■ Supplied records ■
· · · ·

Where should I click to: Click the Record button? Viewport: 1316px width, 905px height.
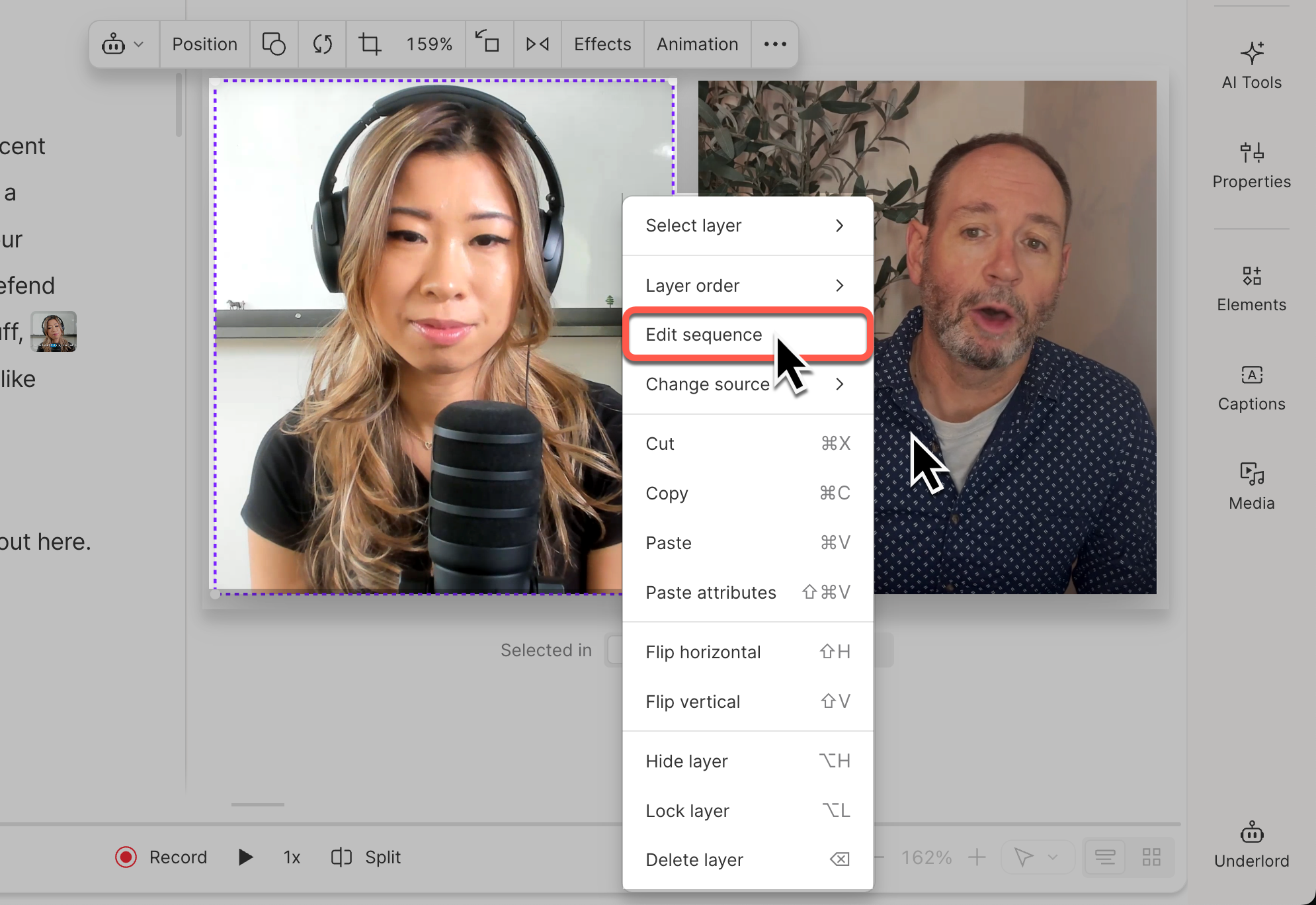(x=161, y=857)
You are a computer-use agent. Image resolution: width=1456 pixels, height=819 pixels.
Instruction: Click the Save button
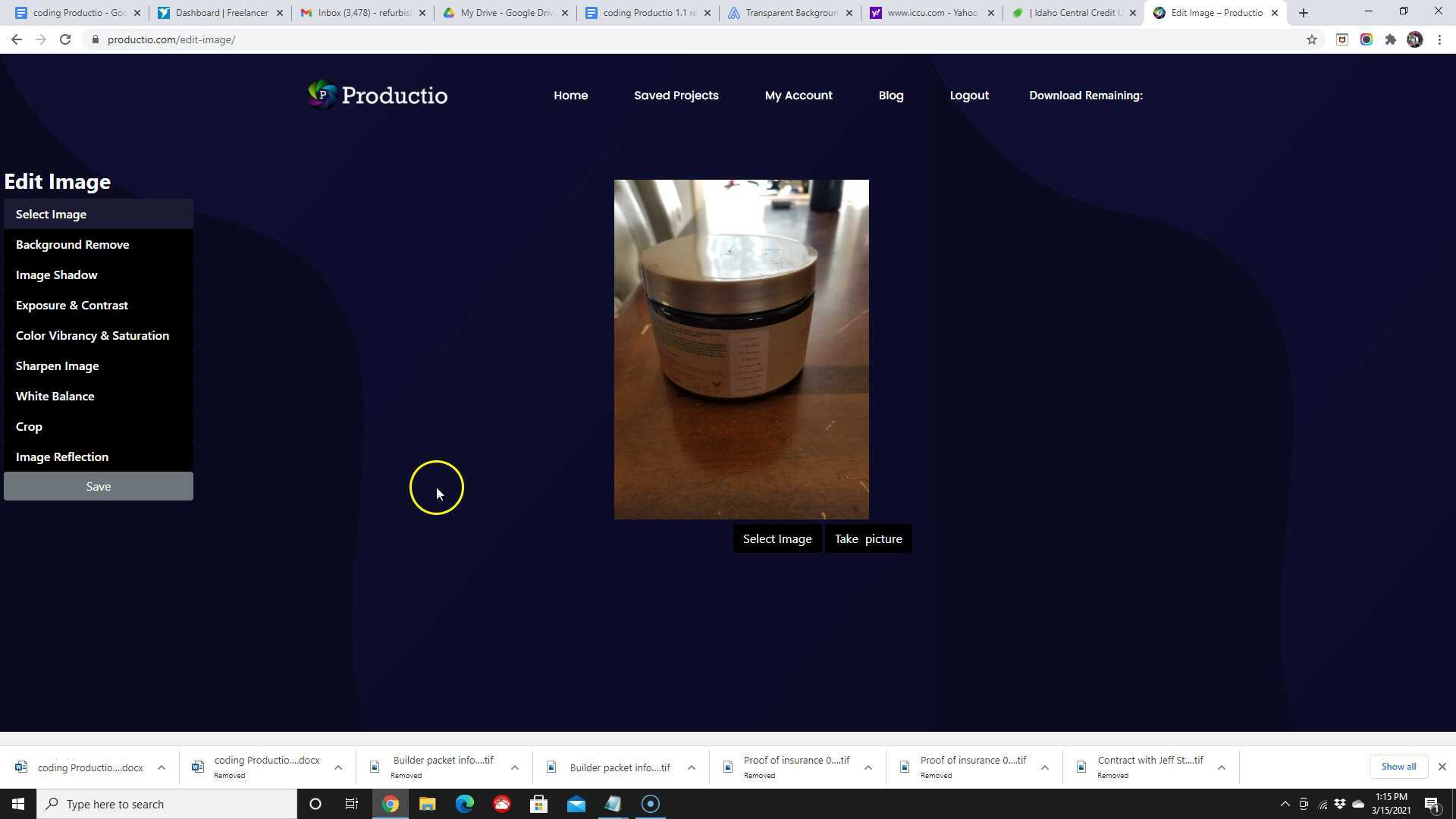(x=99, y=486)
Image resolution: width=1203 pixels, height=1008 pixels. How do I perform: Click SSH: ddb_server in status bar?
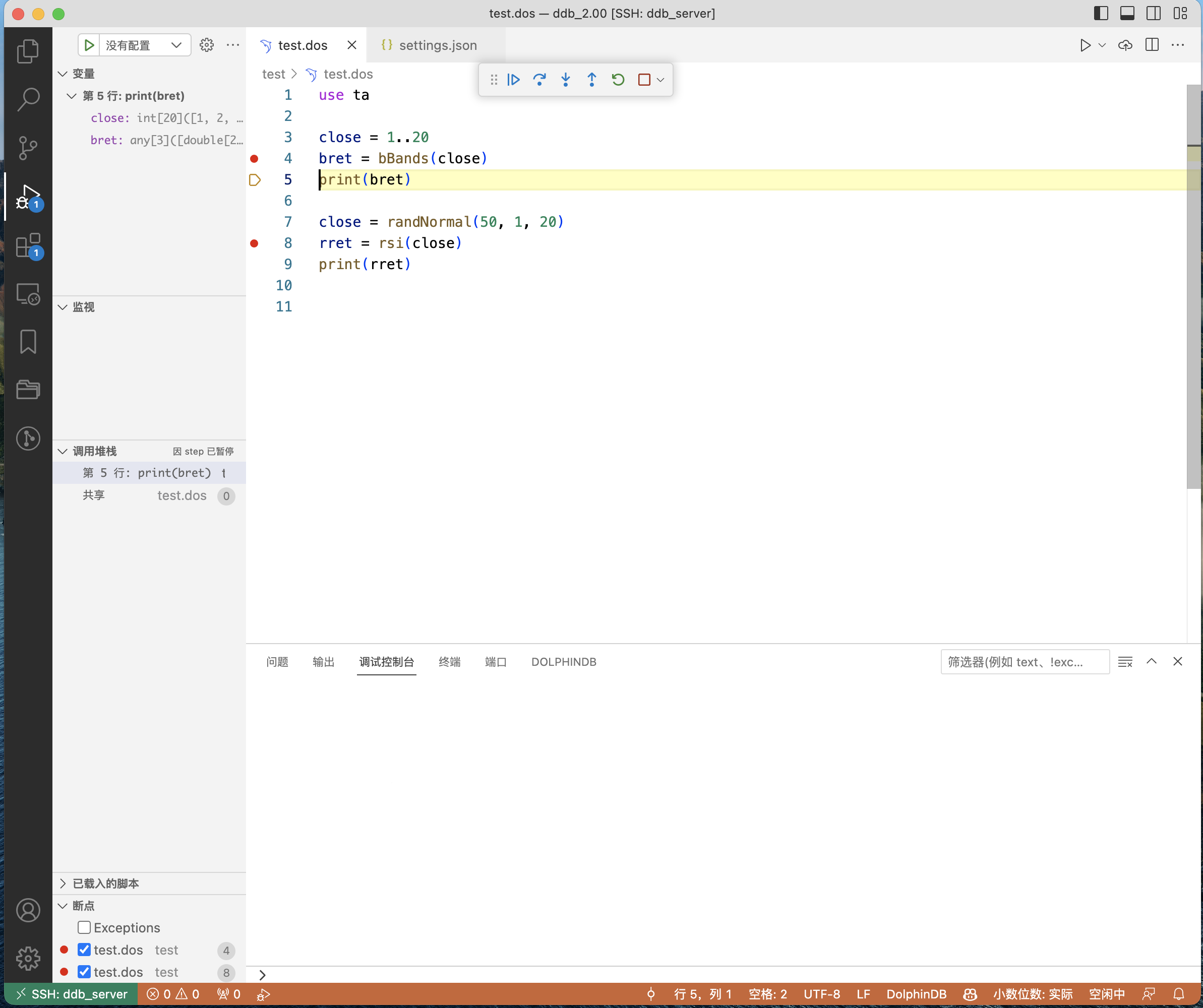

· · · ·

■ Task brief ■
Looking at the records above, how many lines have the word "Image" in them? State the number only.

■ Written solution ■
2